(Stated task): Reproduce word for word the part of the forum thread on RV leaks that starts at the words "No leaks on" and stops after the words "do it yourself)".

(Text to read):

#####

One thing I have discovered that leads to leaks in the slide is getting a small stick or branch caught under the slide seal. I found out through experience that sticks can become wedged under the seal. The seal is thick enough that it can create an open pocket yet you won't be able to see either end of the stick. I brought my slide in partway and carefully explored the seal with a smooth popcicle stick. I slid it (very gently) along the underside the seal from both the inside and the outside. I was AMAZED by the junk I pulled out. I would do this if I were you just to eliminate the possiblity. Doing this will also give you an idea where the seal doesn't fit as tight as it does in other places.

Let me reiterate be very gentle. You don't want to damage the seal or the rubber roof membrane on the top of the slide. You also don't want to break the stick and wind up with a popcicle stick under the seal.

Reverie


----------



## luv2rv (Jun 21, 2004)

No leaks on my 28BH-S yet ... My old TT leaked around one window and the TV antenna adjustment handle eventually leaked as well.

Trick is to keep your eyes open and get them fixed as soon as you notice them (dealer or do it yourself)

I use my Slideout storage area to store fishing rods and tackle, outdoor toys (ball gloves, frisbees etc) and a water container and funnel for filling the fresh tank when we are dry camping.


----------



## kjp1969 (Apr 25, 2004)

#####

(Supplied information):
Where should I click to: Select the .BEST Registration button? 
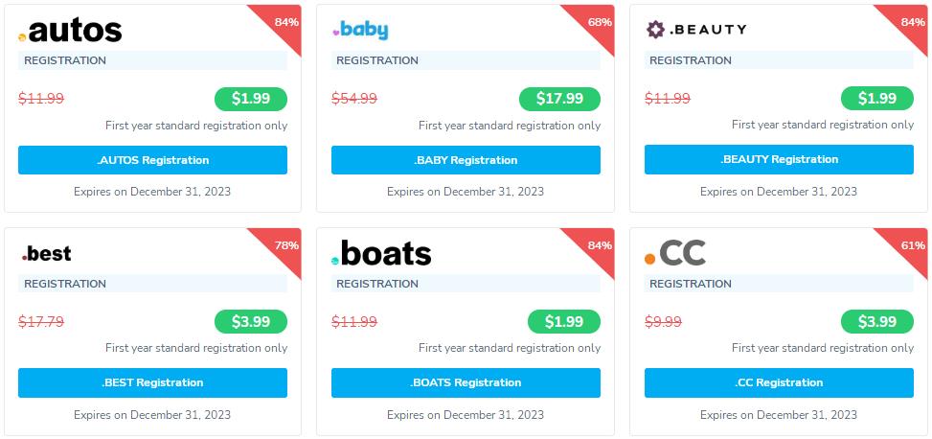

#####

(Result of the task):
No leaks on my 28BH-S yet ... My old TT leaked around one window and the TV antenna adjustment handle eventually leaked as well.

Trick is to keep your eyes open and get them fixed as soon as you notice them (dealer or do it yourself)